Compiler Configuration
How to configure the compiler for model deployments, including the recommended TOML-based configuration and multi-core options.
Configuration methods
There are two ways to provide compiler settings:
Method 1: Inline YAML (legacy)
Embed compiler settings directly in compilation_config:
models:
my-model:
class: AxUltralyticsYOLO
extra_kwargs:
compilation_config:
aipu_cores_used: 4
resources_used: 1.0
Method 2: TOML configuration files (recommended)
Reference an external TOML file using compiler_config_file:
models:
my-model:
class: AxONNXModel
extra_kwargs:
compiler_config_file: yolo11n.toml
Benefits:
- Reusable across multiple models with the same architecture
- Pre-tested SDK-provided configs for common architectures
- Cleaner YAMLs with separated concerns
SDK-provided TOML configs
The SDK ships pre-tested configs in axelera/compiler/config/models/. List them:
python -c "import axelera.compiler.config as c; from pathlib import Path; \
for f in (Path(c.__file__).parent / 'models').glob('*.toml'): print(f.name)"
Use an SDK config with your custom model:
models:
my-custom-yolo11n:
class: AxONNXModel
weight_path: my_custom_weights.onnx
extra_kwargs:
compiler_config_file: yolo11n.toml
Path resolution: filename-only references check your YAML's directory first, then the SDK's config directory. Relative paths resolve from the YAML location. Absolute paths are used as-is.
Creating custom TOML configs
# my-config.toml
quantization_scheme = "per_tensor_min_max"

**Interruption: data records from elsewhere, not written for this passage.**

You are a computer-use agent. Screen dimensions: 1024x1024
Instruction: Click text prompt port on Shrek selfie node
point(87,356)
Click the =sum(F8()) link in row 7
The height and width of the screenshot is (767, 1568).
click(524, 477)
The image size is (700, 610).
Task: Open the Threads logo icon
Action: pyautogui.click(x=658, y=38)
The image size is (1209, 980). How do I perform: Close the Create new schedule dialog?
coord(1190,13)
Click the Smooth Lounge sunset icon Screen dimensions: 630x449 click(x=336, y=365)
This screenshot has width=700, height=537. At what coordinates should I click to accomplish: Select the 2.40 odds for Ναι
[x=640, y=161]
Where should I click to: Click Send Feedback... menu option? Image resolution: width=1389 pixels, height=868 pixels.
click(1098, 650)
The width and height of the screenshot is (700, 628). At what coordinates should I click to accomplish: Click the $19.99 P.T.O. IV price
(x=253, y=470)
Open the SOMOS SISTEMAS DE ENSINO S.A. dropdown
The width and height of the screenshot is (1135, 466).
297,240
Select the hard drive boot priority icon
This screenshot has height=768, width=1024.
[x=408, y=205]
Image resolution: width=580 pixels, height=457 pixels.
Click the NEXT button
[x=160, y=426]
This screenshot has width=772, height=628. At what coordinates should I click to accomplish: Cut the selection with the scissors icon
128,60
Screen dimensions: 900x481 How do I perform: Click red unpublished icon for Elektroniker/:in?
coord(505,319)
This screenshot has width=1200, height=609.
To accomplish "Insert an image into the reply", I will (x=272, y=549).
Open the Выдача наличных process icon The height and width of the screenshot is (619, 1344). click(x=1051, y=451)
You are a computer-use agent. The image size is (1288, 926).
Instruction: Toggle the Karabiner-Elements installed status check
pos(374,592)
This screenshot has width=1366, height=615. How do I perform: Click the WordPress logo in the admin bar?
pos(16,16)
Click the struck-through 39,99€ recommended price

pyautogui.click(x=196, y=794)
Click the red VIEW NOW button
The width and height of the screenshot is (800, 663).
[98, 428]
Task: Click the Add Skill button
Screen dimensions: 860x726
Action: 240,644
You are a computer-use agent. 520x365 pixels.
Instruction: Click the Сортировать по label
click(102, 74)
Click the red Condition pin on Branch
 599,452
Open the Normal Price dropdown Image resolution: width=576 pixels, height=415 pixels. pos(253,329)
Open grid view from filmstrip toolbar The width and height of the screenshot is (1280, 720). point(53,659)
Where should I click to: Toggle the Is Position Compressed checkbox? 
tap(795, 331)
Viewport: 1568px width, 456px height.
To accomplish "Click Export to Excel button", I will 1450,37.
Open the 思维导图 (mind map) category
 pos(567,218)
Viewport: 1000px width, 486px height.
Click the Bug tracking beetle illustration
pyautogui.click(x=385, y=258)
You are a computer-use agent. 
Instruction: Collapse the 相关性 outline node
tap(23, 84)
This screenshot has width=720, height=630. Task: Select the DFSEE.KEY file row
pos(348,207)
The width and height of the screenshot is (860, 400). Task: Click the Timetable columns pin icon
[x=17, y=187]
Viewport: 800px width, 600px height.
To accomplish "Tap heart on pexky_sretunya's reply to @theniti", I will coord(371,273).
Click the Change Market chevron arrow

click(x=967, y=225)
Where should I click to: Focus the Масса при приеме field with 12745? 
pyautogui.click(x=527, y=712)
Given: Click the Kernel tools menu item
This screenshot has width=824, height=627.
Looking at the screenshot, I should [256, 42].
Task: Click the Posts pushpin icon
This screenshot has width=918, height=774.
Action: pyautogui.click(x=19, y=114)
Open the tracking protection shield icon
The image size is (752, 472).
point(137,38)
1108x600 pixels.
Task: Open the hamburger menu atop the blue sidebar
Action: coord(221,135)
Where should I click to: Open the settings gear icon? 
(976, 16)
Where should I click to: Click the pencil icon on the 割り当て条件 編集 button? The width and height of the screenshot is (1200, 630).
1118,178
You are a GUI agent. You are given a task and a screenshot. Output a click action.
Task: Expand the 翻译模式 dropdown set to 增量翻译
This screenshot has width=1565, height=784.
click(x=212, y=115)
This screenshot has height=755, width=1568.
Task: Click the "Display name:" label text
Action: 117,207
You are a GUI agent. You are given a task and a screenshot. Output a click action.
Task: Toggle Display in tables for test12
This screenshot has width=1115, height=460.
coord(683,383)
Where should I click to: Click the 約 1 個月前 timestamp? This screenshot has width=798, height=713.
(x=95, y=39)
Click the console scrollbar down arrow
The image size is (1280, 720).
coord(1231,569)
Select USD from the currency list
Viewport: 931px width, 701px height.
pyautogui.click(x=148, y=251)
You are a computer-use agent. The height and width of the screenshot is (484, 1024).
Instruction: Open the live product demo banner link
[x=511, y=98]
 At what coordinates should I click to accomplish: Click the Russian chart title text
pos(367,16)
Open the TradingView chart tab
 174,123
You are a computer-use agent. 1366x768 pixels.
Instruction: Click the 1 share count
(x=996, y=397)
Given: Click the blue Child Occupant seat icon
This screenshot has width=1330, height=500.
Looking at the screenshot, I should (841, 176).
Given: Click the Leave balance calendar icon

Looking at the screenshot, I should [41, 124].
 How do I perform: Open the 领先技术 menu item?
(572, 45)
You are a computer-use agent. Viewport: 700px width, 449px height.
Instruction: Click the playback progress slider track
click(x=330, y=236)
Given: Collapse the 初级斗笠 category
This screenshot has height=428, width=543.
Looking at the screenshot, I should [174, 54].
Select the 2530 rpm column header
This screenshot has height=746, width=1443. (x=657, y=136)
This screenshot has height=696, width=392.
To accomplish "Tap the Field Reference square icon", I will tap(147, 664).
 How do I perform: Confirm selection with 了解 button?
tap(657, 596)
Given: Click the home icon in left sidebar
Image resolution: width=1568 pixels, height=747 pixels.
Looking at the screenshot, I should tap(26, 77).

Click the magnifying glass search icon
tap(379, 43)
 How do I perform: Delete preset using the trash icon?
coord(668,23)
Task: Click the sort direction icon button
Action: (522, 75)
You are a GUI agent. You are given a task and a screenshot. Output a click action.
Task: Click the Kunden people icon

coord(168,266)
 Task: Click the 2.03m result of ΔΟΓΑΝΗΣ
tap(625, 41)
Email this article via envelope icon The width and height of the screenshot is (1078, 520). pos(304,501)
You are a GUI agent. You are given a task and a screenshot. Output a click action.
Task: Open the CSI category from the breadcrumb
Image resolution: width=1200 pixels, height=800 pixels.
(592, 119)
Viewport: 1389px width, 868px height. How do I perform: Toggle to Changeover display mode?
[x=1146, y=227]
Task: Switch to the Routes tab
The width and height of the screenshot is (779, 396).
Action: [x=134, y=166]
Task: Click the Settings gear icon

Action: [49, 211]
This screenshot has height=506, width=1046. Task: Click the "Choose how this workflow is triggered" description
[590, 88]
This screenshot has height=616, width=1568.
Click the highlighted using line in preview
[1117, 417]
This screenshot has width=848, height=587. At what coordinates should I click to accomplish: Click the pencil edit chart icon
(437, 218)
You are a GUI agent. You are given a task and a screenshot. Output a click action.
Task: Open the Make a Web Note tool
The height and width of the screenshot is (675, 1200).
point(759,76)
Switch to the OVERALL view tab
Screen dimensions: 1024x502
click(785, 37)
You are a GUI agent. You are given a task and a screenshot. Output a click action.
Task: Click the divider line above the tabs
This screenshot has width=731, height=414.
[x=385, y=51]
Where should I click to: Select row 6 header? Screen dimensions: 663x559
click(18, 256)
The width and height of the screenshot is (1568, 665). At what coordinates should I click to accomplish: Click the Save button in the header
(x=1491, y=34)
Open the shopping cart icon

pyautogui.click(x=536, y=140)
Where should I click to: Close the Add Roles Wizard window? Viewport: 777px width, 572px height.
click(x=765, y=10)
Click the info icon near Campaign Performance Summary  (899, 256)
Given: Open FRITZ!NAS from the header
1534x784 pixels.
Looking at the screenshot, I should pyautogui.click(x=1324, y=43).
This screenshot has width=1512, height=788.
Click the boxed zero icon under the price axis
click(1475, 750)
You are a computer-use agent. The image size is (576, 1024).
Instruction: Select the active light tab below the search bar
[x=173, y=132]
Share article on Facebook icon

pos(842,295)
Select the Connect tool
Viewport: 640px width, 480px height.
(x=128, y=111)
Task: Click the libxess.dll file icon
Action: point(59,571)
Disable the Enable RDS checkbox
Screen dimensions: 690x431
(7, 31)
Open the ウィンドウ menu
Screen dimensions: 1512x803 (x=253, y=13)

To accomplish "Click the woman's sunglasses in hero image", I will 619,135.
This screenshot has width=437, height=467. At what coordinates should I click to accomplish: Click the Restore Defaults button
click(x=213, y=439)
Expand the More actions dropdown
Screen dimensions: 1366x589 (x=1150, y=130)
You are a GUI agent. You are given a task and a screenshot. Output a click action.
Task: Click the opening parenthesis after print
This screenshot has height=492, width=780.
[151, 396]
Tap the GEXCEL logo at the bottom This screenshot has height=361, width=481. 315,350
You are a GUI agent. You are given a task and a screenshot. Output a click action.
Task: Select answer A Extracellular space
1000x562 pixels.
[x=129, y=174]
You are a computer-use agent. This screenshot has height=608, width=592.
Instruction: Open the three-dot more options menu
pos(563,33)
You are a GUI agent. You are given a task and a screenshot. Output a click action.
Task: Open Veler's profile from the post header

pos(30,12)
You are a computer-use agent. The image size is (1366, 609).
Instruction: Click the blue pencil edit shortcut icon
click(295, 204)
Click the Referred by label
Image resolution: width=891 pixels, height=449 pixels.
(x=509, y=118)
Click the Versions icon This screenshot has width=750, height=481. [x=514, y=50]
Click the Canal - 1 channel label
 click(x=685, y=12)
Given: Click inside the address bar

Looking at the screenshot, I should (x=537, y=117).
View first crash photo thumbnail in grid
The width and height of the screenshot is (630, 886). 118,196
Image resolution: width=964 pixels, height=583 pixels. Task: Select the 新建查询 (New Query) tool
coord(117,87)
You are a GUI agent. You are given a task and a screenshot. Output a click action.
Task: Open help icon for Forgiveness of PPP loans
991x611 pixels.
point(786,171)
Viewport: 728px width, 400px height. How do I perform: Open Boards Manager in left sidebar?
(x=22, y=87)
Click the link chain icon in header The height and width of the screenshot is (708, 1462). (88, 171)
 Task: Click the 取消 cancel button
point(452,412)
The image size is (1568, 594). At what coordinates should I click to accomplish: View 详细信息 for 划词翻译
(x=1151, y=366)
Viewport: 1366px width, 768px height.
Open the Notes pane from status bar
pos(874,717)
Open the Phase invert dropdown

ignore_weight_buffers = false
aipu_cores_used = 1
resources_used = 0.25
Or convert an existing inline config:
python tools/json_to_toml_config.py --from-yaml ax_models/model_cards/my-model.yaml
Configuration precedence
When both TOML and inline configs are present:
- Inline YAML
compilation_config(highest — always wins) - TOML file via
compiler_config_file - Default values from CompilerConfig
This lets you use a base TOML and override specific settings for experiments:
extra_kwargs:
compiler_config_file: base-config.toml
compilation_config:
quantization_scheme: per_tensor_histogram # overrides TOML value
Multi-core modes
By default, a model is compiled for a single core. To use more cores, choose one of two approaches:
Batch-1 mode (multiple instances)
Compile for one core with constrained resources, then the runtime instantiates the model multiple times — one instance per core. Cores are independent, which gives lower latency (each core can start a new frame immediately).
compilation_config:
aipu_cores_used: 1
resources_used: 0.25 # = 1/4 of memory for 4-core execution
The runtime (axinferencenet or InferenceStream) automatically instantiates 4 copies and dispatches frames across them.
Batch-4 mode (shared memory)
Compile for 4 cores sharing all available on-chip memory. The compiler can optimize memory allocation across all cores jointly, which gives higher throughput on some models — but each inference step requires all 4 cores simultaneously, so latency is higher.
compilation_config:
aipu_cores_used: 4
resources_used: 1.0
Choosing between modes
| Batch-1 | Batch-4 | |
|---|---|---|
| Latency | Lower | Higher |
| Throughput | Good | Potentially higher |
| Flexibility | Can split cores across models | All 4 cores tied to one model |
When in doubt, start with Batch-1. Batch-4 is worth trying on compute-heavy models where memory bandwidth is the bottleneck.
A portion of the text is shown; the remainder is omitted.